The fringe element moves into mainstream, and tassels and trims take over interiors

August 29, 1993|By Charlyne Varkonyi | Charlyne Varkonyi,Fort Lauderdale Sun-Sentinel

American interior design is going on a fringe binge.

Heavy, rope-like bullion fringe graces the bottom of chairs, ottomans and sofas. Fine moss-edge fringe outlines throw pillows and the seams of furniture where plain cord used to be the norm. Draperies and swags are adorned with tassel fringe and tassel tiebacks.

Fringe elements can create an elegant or nostalgic mood. And the look can be emulated by everyone -- from the money-is-no-object crowd who can afford to completely redecorate to the money-is-tight folks who only have a couple hundred bucks to update old furnishings.

"Fringe is certainly a growing fashion statement," says Nancy High, spokesman for the Furniture Information Council. "In the last decade of every century, there is a return to classicism. We are seeing the signs of elegant draping in design, and fringe is a natural companion to draping."

Ruth Clark, vice president of design and styling for Pearson furniture, is one of the designers who has used fringe to soften the lines of a piece or to provide a textural element.

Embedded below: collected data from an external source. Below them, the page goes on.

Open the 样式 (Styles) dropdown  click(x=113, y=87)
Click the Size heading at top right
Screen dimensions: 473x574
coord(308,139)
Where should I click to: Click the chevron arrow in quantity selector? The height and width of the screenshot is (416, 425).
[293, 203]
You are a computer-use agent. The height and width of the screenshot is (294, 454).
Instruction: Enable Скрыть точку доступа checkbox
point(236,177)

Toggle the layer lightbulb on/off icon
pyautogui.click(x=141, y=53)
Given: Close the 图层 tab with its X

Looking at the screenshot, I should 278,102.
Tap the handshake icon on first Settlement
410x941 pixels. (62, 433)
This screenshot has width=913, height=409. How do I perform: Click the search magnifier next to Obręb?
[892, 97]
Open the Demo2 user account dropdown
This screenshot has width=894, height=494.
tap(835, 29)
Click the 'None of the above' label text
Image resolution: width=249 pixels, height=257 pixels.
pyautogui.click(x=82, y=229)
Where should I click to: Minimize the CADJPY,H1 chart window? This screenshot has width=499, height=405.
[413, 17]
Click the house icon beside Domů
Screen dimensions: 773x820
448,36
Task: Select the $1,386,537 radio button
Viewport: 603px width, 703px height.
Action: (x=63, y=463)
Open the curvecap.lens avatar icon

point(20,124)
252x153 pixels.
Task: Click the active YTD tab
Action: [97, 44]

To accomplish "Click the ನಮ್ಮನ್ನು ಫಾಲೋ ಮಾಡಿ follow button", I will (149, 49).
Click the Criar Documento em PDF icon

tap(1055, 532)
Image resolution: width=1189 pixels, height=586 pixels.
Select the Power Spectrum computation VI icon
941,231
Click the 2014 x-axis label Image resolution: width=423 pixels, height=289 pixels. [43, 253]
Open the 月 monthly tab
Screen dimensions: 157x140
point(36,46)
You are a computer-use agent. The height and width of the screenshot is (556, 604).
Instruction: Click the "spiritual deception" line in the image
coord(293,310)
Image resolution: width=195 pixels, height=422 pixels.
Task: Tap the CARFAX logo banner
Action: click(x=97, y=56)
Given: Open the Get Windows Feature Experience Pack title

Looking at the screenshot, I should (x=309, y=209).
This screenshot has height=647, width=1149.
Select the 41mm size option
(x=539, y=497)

You may have seen one of Pearson's most elegant designs in magazine advertisements for the Viceroy Collection, a marriage of Asian and English influences reminiscent of the Raj period in India. The focal point of the ads is the star ottoman, done in elegant cranberry and gold fabric accented with gold cording pTC and a shiny gold bullion fringe.

"We tried to capture something that was traditional without being too formal," Ms. Clark says. "It's comfortable with a touch of elegance. We use the trim in a discreet way for a specific emphasis. We don't use it to show off."

Trims of the '90s don't show off, unlike their predecessors of the look-at-me '80s. If fringe is the icing on the cake, these days the cake comes from Safeway, not Patisserie Poupon.

And, in keeping with the new rules in this back-to-basics decade, you don't have to go out and spend $3,000 for a fringed sofa or $1,000 for a fringed ottoman. Fabric stores are reporting that more and more consumers are buying trims and giving a face lift to old pieces to emulate the looks they see in the decorating magazines.

"The look is a bit homier, a little warmer," says Rosanna Flynn, manager of Calico Corners in Boca Raton. "Many customers are looking for 100 percent cotton. It's more subtle, more homey and not as shiny as the acetate and rayon."

Interior designer Lyn Peterson, president of Motif Designs in New Rochelle, N.Y., sees use of decorative trims as a way to update home furnishings.

"We don't dispose of our clothing wardrobe every year," she says. "It's too expensive, but yet we all have the need to be current. It's the same with your home wardrobe. How do we make it fresh? It's in the details. Fringes. Buttoning. Cord. These are things we can do in an instant. We can be possessed at 10 at night and start a project."

Two of her home projects illustrate how easy it can be, even if you have the sewing skill of a 3-year-old.

Ms. Peterson took what she described as an inexpensive, ordinary piece of white wicker and quickly transformed it into a piece that looks as if it had survived generations. First, she spray-painted the love seat black. Then she cut a piece of foam to fit and wrapped fabric over the pillow, pinning underneath with safety pins. (Honest, she swears the fabric won't budge when you sit on it.) To highlight the Victorian curves, she used a glue gun to add shiny rayon fringe and two buttons from her late mother-in-law's button box.

In a more time-consuming project, she resuscitated old kitchen chairs with slipcovers. The rehabbed chairs became worthy of any dining room after she added slipcovers with rayon fringe and perked up contrasting throw pillows with tassel fringe. She also tied a tassel around the corners of the coordinating tablecloth.

"Really, there are no set rules," says Berta Scheidegger, manager of Woodland Decorating & Design Center in Delray Beach, Fla. "You can do whatever you like. It's easy, and it doesn't have to be expensive."